She and I were getting ready to go out shopping. It wasn't a particularly meaningful exit from the apartment, rather mundane among the ones she and I have had. As I shrugged on my fleece I caught sight of myself in the mirror.
And realized a face slightly different from the one I was expecting was looking back at me. A check at my companion confirmed something I hadn't really considered--we no longer look like "kids" anymore. At least....not to me.
I know it's been something creeping up on us for a while now--a transition in attitude and appearance to adulthood. I've been resisting it a little and I can't say I'm quite ready to shake off all things we associate with youth, fun and frivolity, but it's changed.
Our concerns and conversations are changing, settling around a more mature round of questions and complaints that will --strangely--stay more consistent longer than our earlier woes: families aging and passing, the merits of home ownership, whether or not we choose to have children, the long term relationships the majority of people are going into, settling firmly into our careers or dropping everything and trying something else.
Whither our debates about Bath and Body Words and the appropriate scent for the upcoming season? (Personally, I'm going mostly citrus all the time--leaning heavily on the lemon from C.O. Bigelow--tart without being dishsoap.)
But when we went to the bar or shopping or to a meal together, here were not two very young women, finding their feet, scrambling to find their identity as independent creatures--here were established women, still young, but not with the freshest face of youth one sees on those a decade younger than ourselves--who just legally obtained that word "adult."

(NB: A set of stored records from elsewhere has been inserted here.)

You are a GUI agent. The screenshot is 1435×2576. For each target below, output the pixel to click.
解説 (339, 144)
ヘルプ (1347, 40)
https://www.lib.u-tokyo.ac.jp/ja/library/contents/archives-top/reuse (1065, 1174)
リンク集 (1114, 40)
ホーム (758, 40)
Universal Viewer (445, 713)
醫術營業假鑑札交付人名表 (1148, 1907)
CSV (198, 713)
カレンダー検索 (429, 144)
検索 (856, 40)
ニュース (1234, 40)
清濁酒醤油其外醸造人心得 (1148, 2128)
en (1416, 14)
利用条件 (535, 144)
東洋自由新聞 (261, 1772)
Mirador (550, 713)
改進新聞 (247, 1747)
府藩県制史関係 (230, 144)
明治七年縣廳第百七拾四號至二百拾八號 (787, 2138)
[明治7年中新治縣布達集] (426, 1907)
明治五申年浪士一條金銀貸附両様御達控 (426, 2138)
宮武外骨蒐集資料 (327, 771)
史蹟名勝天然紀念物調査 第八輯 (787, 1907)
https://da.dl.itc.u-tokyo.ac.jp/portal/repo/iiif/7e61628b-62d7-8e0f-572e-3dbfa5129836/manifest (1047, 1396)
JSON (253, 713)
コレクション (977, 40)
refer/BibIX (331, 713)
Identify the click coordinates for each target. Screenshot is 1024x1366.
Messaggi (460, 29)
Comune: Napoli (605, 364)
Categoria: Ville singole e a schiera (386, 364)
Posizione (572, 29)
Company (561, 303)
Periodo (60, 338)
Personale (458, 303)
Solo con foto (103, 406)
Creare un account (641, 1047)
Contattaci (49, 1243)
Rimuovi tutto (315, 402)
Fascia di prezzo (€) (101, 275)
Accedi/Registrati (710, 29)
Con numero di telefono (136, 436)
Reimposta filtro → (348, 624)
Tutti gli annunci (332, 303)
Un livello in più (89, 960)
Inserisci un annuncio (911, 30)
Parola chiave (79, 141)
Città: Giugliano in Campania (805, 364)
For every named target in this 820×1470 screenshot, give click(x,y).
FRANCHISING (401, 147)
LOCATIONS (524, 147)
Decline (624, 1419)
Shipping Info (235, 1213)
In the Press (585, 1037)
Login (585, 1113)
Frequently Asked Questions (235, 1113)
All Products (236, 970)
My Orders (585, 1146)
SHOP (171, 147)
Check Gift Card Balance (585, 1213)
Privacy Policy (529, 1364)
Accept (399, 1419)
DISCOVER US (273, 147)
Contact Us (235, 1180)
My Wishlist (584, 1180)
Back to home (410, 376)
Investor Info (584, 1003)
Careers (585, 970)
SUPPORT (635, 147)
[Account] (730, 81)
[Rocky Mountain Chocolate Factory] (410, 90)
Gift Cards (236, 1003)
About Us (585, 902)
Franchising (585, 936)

I knew it would happen--aging does whether we like it or not. It was just interesting to see myself change from a young post-college to a young mostly-stable adult, and realize that I project myself a different way than I did then to others.
Of course, this doesn't mean I'm stable, that we've all figured out what we want to be when we grow up or with whom we want to be or how we'll get there. The questions remain, but the face is a little different now.